Ele anunciou que o grupo vai cortar 20.000 empregos no decorrer do exercício 2009-2010 que começa dia 1º de abril, com a paralisação das contratações no país, onde o custo do trabalho é mais elevado, a não renovação dos contratos temporários e plano de retiradas já anunciados em vários países. Em 31 de março de 2010, a Nissan terá assim reduzido seus efetivos mundiais em 8,5%.

Nos últimos meses, a Nissan já havia anunciado milhares de demissões de empregos na Espanha, na Grã-Bretanha, nos EUA e no Japão.

Além disso, a Nissa, vai revisar seus investimentos e, principalmente, suspender a participação em um projeto de fábrica comum com o francês Renault no Marrocos.

A carga horária será reduzida e os funcionários vão ficar alguns dias sem trabalhar nas fábricas, e o pessoal convidado a dividir seu tempo de trabalho. No total, a Nissan espera reduzir este ano sua produção de 20% em relação aos objetivos iniciais, o que representa 787.000 veículos em meses.

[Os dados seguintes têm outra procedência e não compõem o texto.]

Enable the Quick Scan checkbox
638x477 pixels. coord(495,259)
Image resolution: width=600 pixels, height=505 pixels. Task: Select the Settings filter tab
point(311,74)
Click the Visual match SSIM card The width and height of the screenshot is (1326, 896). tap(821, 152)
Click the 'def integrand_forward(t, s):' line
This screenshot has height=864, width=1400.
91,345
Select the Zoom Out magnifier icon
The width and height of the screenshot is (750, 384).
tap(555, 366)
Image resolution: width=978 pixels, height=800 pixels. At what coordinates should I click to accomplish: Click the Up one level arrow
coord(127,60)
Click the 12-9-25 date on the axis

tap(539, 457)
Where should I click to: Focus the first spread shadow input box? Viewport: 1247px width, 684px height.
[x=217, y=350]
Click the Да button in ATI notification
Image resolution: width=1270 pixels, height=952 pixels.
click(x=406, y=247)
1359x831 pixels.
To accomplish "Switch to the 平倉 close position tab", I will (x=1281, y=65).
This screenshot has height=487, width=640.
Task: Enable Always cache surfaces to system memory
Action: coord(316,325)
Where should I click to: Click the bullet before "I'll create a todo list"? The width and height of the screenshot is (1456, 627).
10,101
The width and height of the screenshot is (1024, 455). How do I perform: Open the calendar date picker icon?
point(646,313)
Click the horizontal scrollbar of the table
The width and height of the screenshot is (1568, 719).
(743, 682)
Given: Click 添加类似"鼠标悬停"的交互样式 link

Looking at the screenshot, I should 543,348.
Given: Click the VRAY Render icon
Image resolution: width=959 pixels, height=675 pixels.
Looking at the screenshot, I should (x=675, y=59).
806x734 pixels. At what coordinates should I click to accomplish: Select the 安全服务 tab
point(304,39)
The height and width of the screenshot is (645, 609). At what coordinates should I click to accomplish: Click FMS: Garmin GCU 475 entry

Para o exercício 2008-2009, a Nissan prevê uma perda líquida de 265 bilhões de ienes (2,2 bilhões de euros) em vez do lucro de 160 bilhões de antes, e uma perda operacional de 180 bilhões. O faturamento será 23,3% inferior ao de 2007-2008.

Esta será a primeira vez que a Nissan entrará no vermelho desde 1999, ano em que o grupo escapoi à falência ao ser assumido pela Renault. Esta será também a primeira perda desde que Ghosn, que chegou à direção da empresa em 1999, assumiu a presidência da Nissan em 2000.

No terceiro trimestre de 2008-2009, a Nissan perdeu 83,2 bilhões de ienes (693 milhões de euros) e uma perda operacional de 99,2 bilhões (827 milhões de euros). O faturamento trimestral caiu 34,4% em um ano para 1,816 bilhão de ienes (15,1 milhões de euros).

Ainda no terceiro trimestre, as vendas mundiais de veículos despencaram 18,6% em um ano, para 731.000 unidades.

Entre as outras medidas de austeridade, a Nissan, que tem 44% da Renault, não vai distribuir dividendos de fim de ano a seus acionistas. Eles terão de se contentar, no ano fiscal 2008-2009, com 11 ienes por ação do fim do primeiro semestre.

Em 2007-2008, eles haviam recebido no total 40 ienes. O grupo também vai comprimir as remunerações de seus dirigentes.

"Em contrapartida, não temos nenhum projeto de fechar fábricas", disse Ghosn, acrescentando que "esta crise não vai durar eternamente".